Possible applications of Mīmāṃsā deontics: on Chaudhuri and Vardi

There are fields in which the contribution of applied ethics and deontics are more than needed, such as that of the programming of artificial intelligence connected to robots which might interact with human beings. Chaudhuri and Vardi (their article can be downloaded here) quote the following case:

Once released on our streets, self-driving cars will almost certainly face circumstances where they just cannot avoid harming a human.
It is thus imperative that the new generations of intelligent machines be not just efficient or functional but also ethical.

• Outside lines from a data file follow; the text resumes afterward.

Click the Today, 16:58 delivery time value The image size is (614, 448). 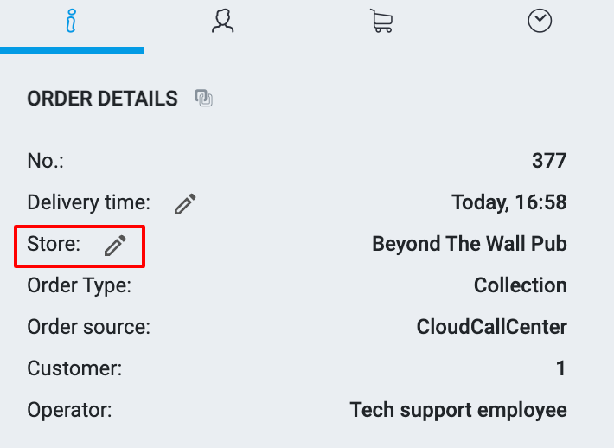508,202
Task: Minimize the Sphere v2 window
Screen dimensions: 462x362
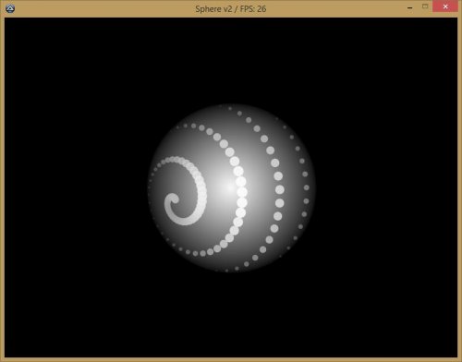Action: click(x=410, y=7)

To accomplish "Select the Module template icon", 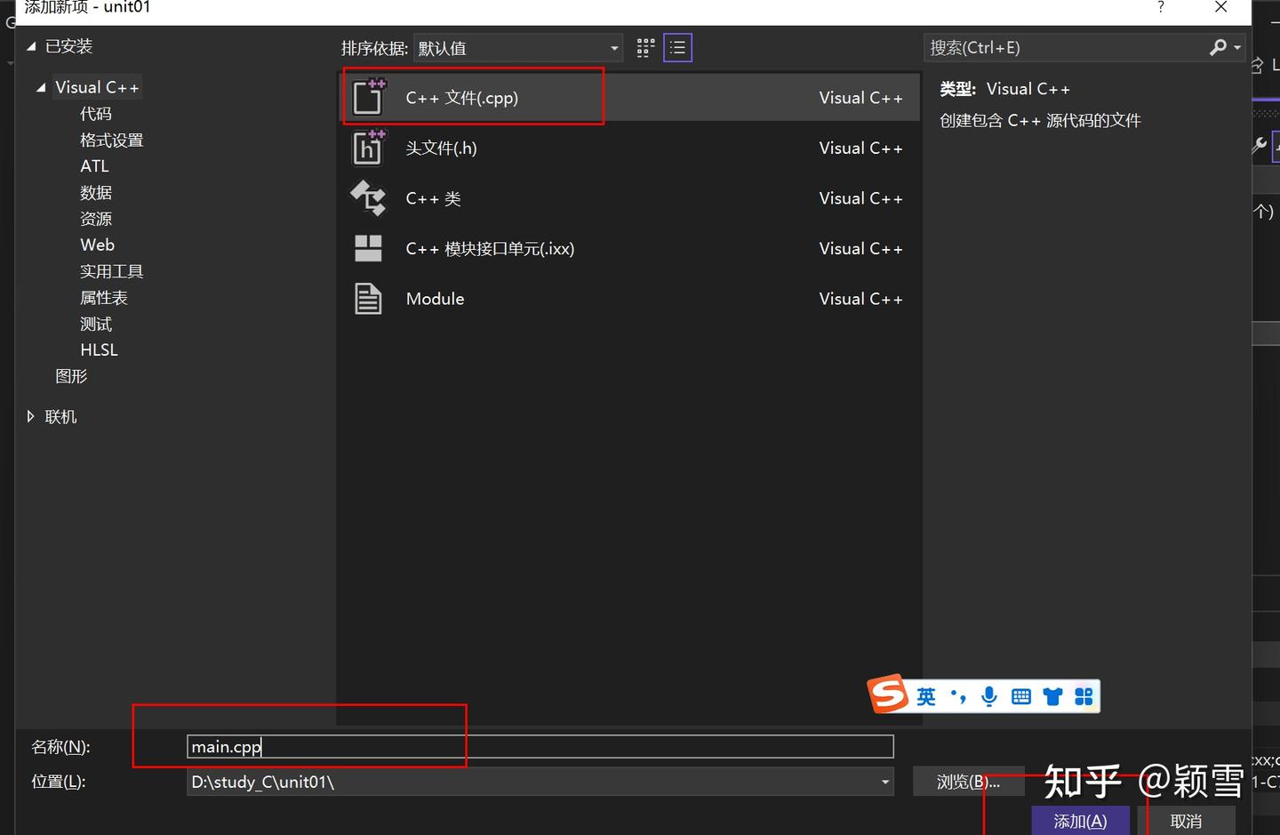I will (x=368, y=299).
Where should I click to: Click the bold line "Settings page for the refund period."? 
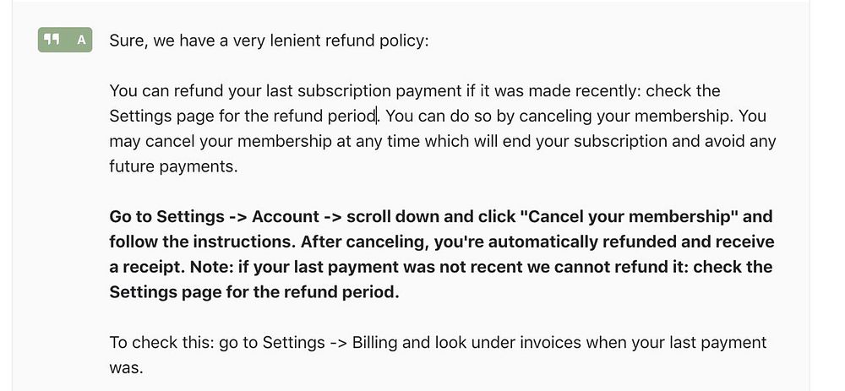click(254, 293)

A case which might appear even closer to readers of this blog is that of softwares needing to handle the allocation of resources. These need to receive several bits of information, but to neglect some of them (e.g., “membership in a political party”), while taking into account others (e.g. “academic ability”, which Chaudhuri and Vardi do not explain further).
Now, all these issues do not only need the help of ethicists who are willing to engage in the elaboration of appropriate programs, but also of deontic logicians. Consider the following example, again from the same article:

[W]hat if a drone in a battlefield is obligated to ensure p, but it is impossible to ensure p? Is the drone still required to fulfill its other obligations? The answer should presumably be yes. However, note that this is a departure from classical [deontic, EF] logic, where the impossibility to meet p would amount to an inconsistency, rendering moot every other consideration.

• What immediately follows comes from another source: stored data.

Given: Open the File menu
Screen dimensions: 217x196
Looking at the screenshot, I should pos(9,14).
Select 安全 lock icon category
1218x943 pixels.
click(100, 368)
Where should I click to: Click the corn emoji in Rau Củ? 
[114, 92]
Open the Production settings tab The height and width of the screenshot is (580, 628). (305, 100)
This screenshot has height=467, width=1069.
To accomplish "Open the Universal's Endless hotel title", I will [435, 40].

This entails the need to elaborate a deontic logic which is no longer bound to the limits of Standard Deontic Logic and, for instance, values differently different obligations, so that a failure to accomplish a minor obligation does not make the system collapse. This consideration would already be enough to make researchers curious about deontic systems developed outside the Lutheran tradition (it might be worth remembering that deontic logic started in the West in Scandinavia and has until now been primarily developed in Northern Europe and the US) and thus entailing, most probably, different biases, so that the combination of various systems could pave the way for the creation of a more comprehensive one, able to process different sorts of conflicts. It is in this connection perhaps not surprising that the authors of this article are both coming from outside the precincts of the majority of scholars working on deontic logic (respectively, from India and Israel).
On top of that, there are specific reasons to want to come closer to the Mīmāṃsā deontics, since it precisely entails a hierarchy of prescriptions/obligations (see the comments to this post).

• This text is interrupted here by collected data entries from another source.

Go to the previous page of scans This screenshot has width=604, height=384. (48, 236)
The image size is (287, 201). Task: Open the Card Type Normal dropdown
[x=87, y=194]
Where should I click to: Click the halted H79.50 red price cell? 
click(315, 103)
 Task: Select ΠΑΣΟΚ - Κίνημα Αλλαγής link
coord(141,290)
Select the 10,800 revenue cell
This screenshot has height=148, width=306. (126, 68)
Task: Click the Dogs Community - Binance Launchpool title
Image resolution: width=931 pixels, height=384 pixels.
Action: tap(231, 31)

Now, a different question: On which side does it depend that programmers and logicians interact so little with historians of philosophy?

For another post on Mīmāṃsā deontic read by contemporary logicians, see here.

(cross-posted on my personal blog)

About elisa freschi

My long-term program is to make "Indian Philosophy" part of "Philosophy". You can follow me also on my personal blog: elisafreschi.com, on Academia, on Amazon, etc.

2 Replies to “Possible applications of Mīmāṃsā deontics: on Chaudhuri and Vardi”

  1. Nice post, Elisa. I wrote about the same topic a while ago from a slightly different tack: http://loveofallwisdom.com/blog/2012/06/on-the-ethics-of-robots/

    The deontic logicians seem to be following Kant’s assumption that “ought implies can”. I presume that in such a system the response would be: if it is impossible for a drone to ensure p, the drone is then ipso facto immediately no longer obligated to ensure p.

    (Now you’ve got me thinking about designing an analytical ethics simulator program – design AIs in a virtual space that you can program to act according to Kant, Mill and Rawls…)

    • The last point was in fact the idea… but I guess that one also needs a robust logic to tell the drone (etc.) what to do in a landscape which cannot be completely foreseen.